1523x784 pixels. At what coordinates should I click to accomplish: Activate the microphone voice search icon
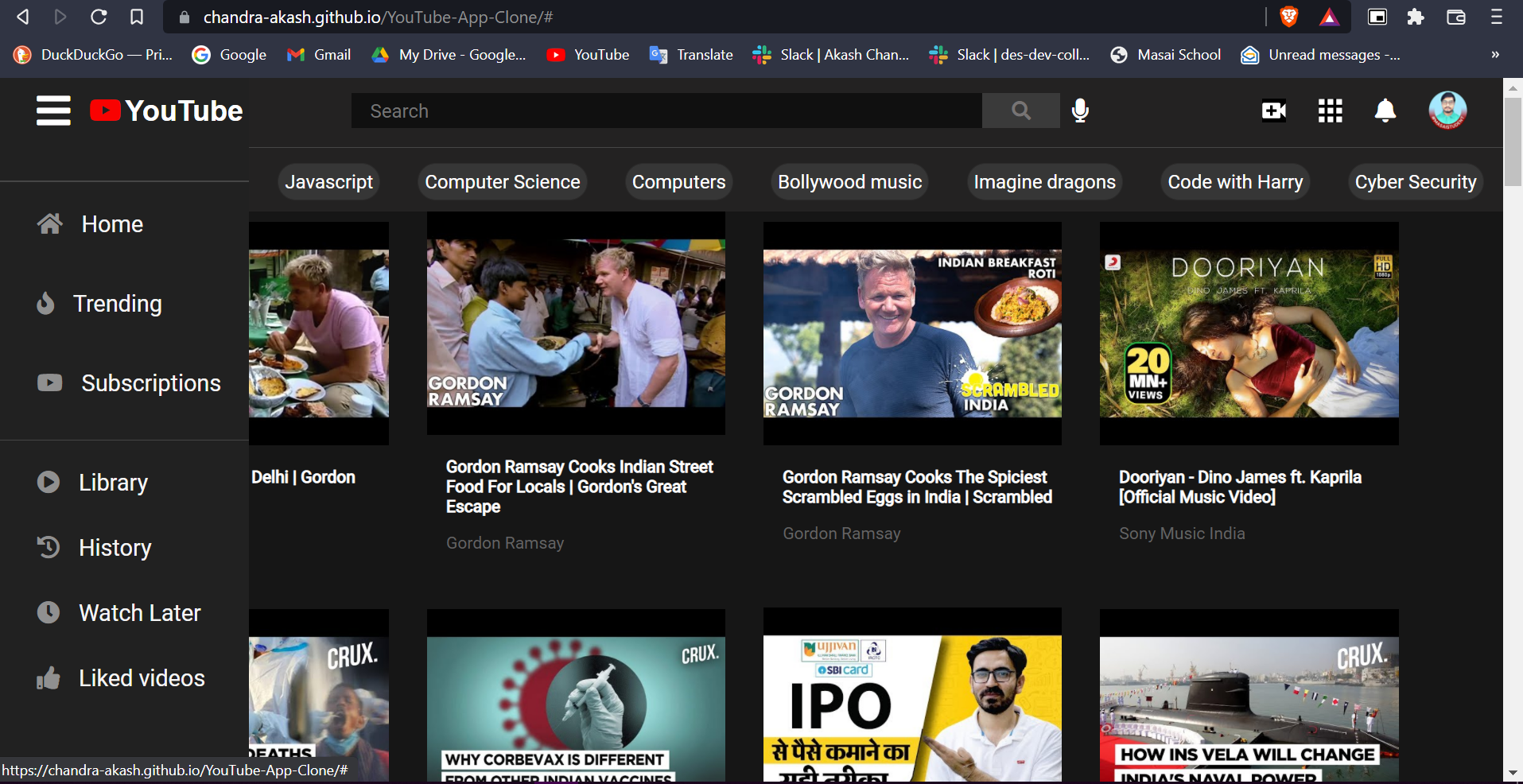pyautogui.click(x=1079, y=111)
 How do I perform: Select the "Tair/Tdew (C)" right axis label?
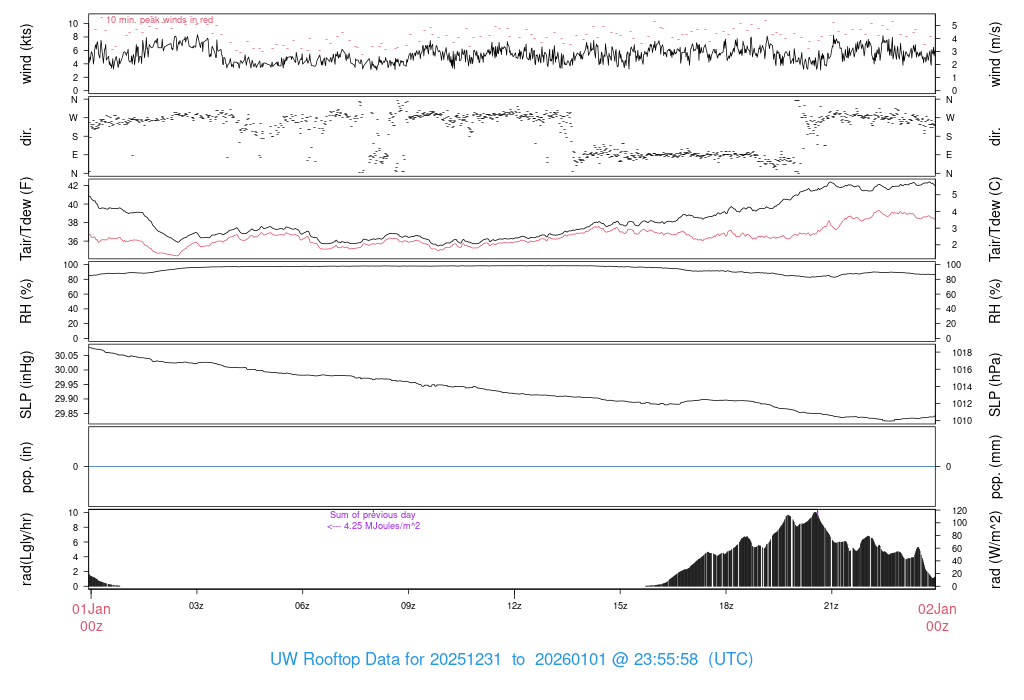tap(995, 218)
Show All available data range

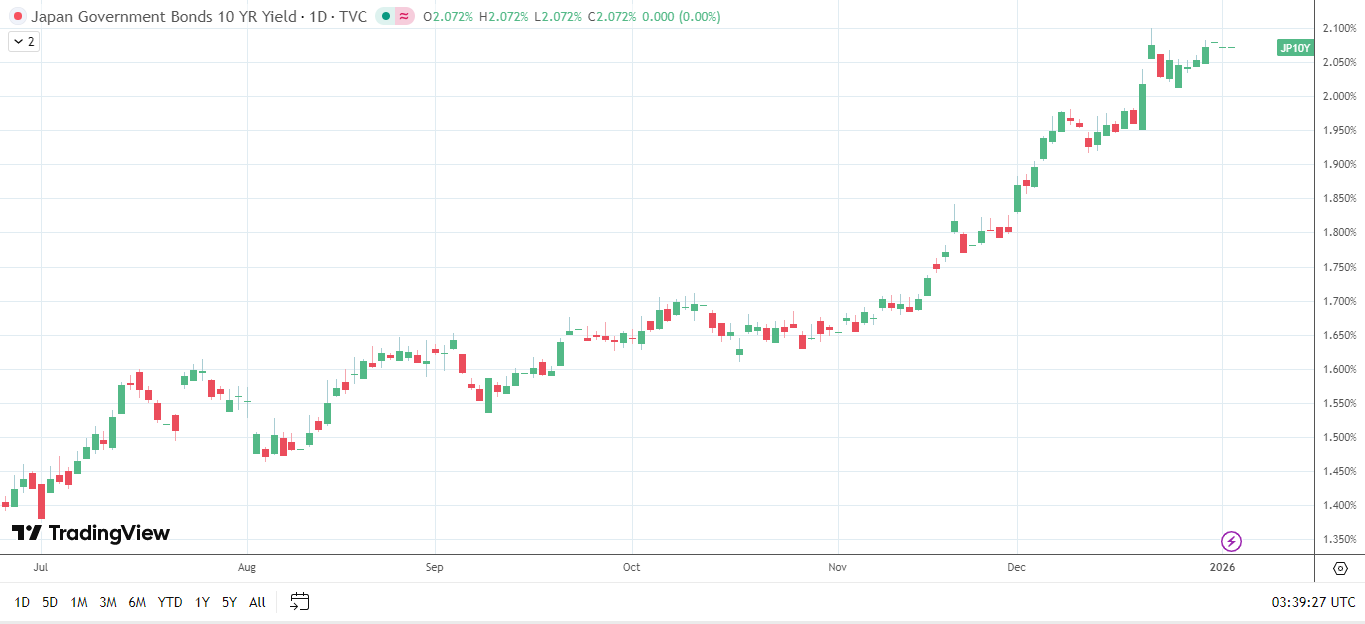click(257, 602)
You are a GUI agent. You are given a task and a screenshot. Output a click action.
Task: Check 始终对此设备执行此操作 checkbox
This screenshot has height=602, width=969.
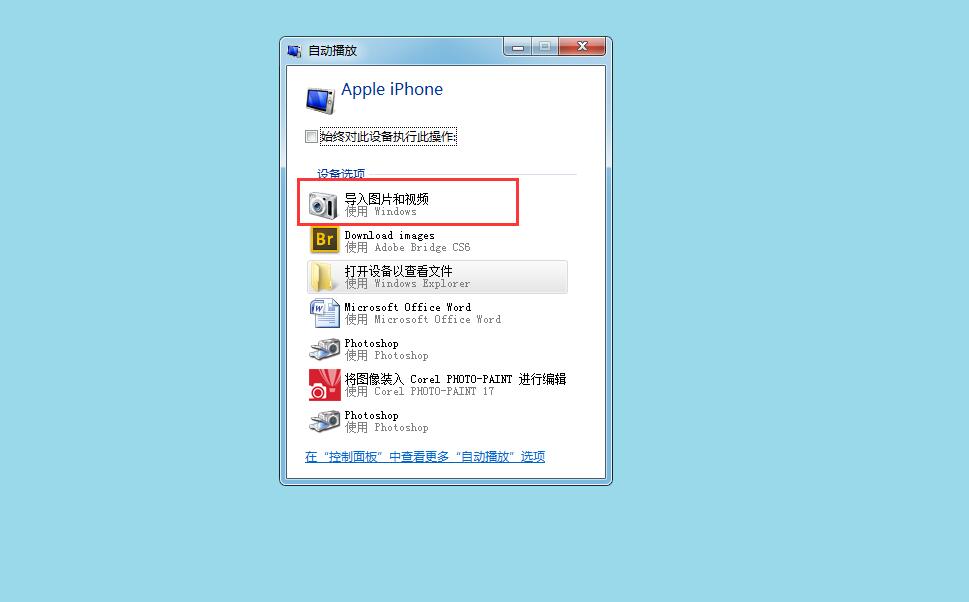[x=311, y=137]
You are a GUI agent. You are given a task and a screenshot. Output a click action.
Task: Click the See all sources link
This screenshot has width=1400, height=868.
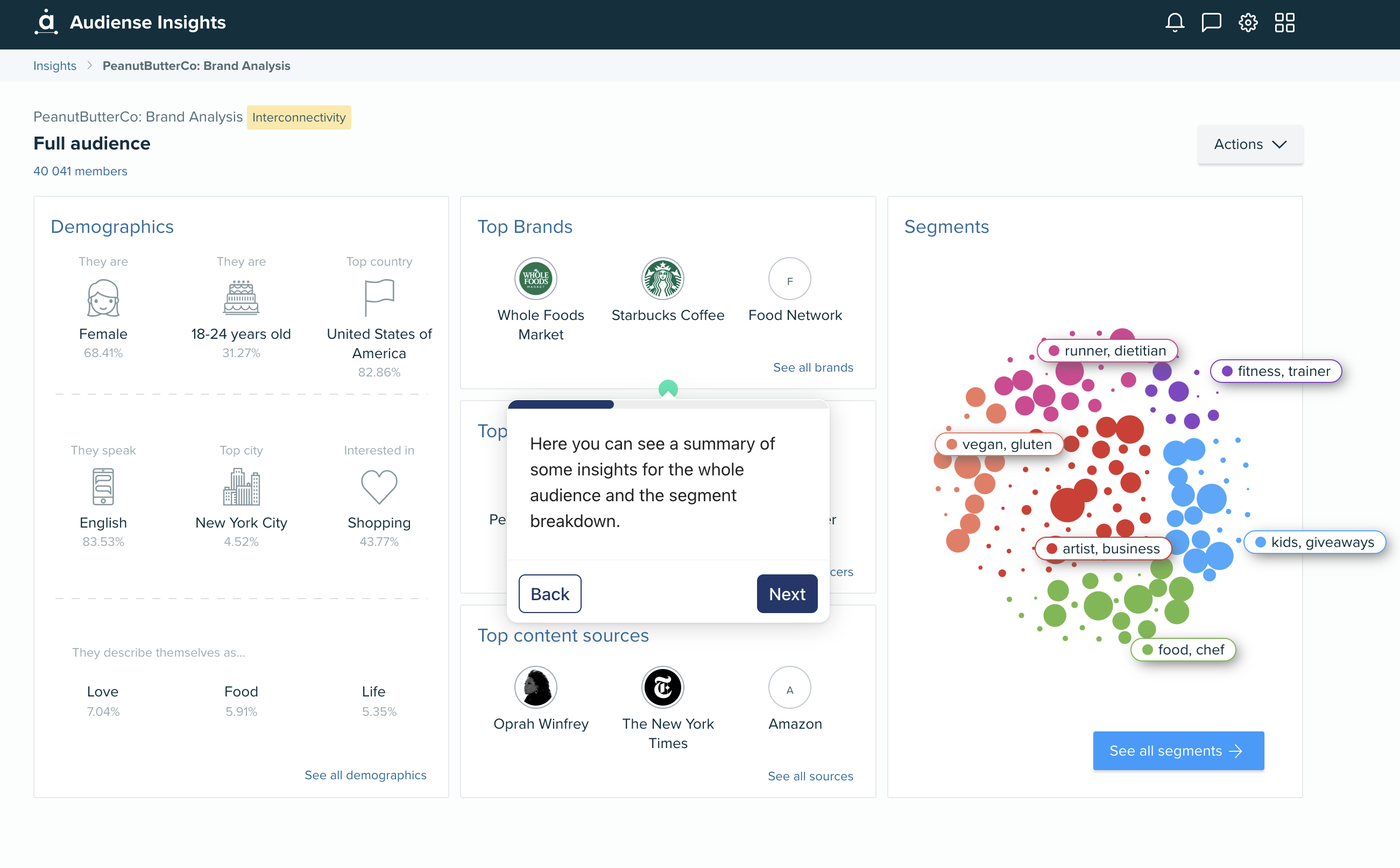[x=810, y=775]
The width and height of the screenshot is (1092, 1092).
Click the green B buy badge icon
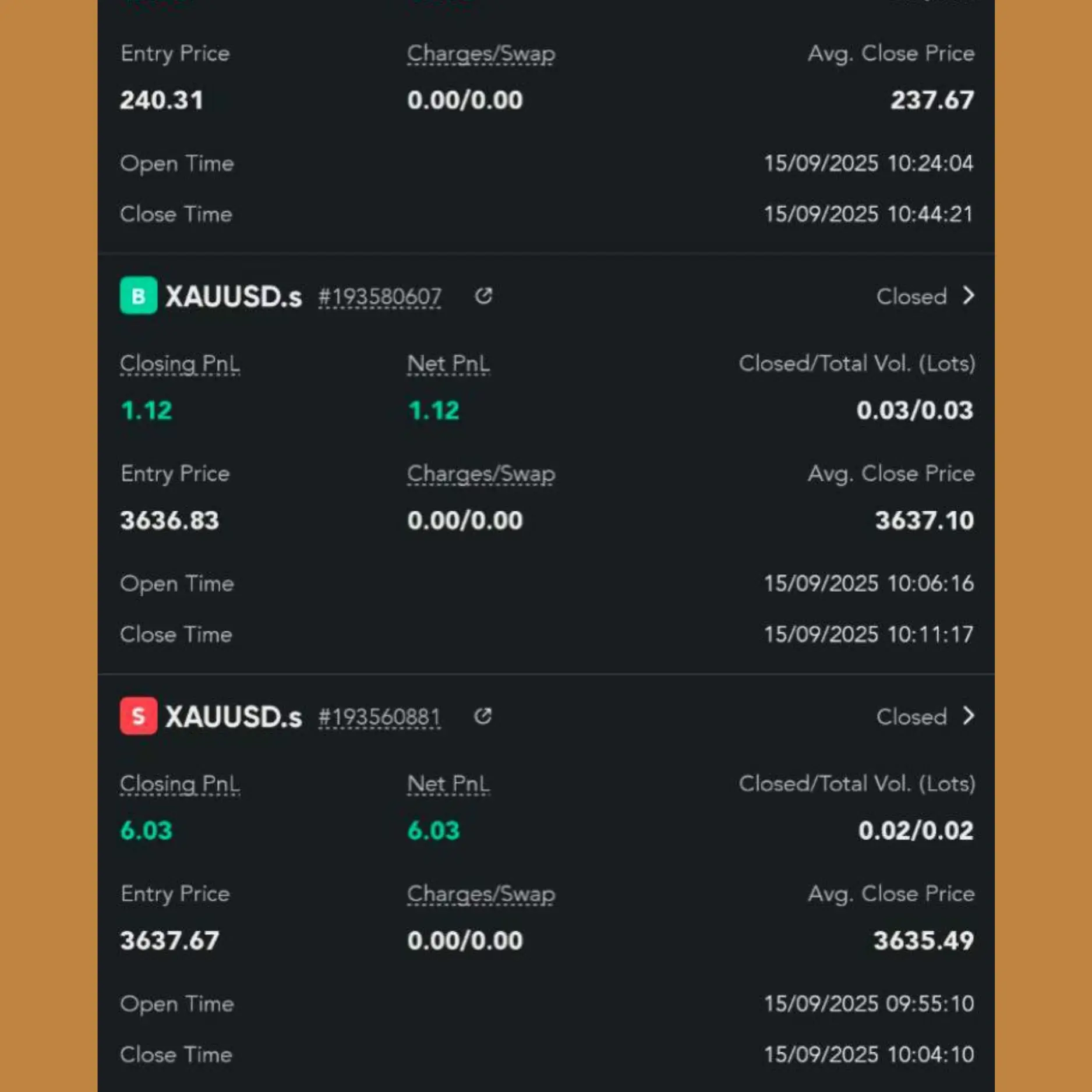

Required action – The answer must be an exact copy of the lines from the one containing "Task: Check 始终对此设备执行此操作 checkbox" through the last line of the records, with no pictures included.

Answer to this problem –
Task: Check 始终对此设备执行此操作 checkbox
This screenshot has height=602, width=969.
[x=311, y=137]
You are a GUI agent. You are given a task and a screenshot. Output a click action.
Task: Click the See all sources link
This screenshot has width=1400, height=868.
[x=810, y=775]
The width and height of the screenshot is (1092, 1092).
Click the green B buy badge icon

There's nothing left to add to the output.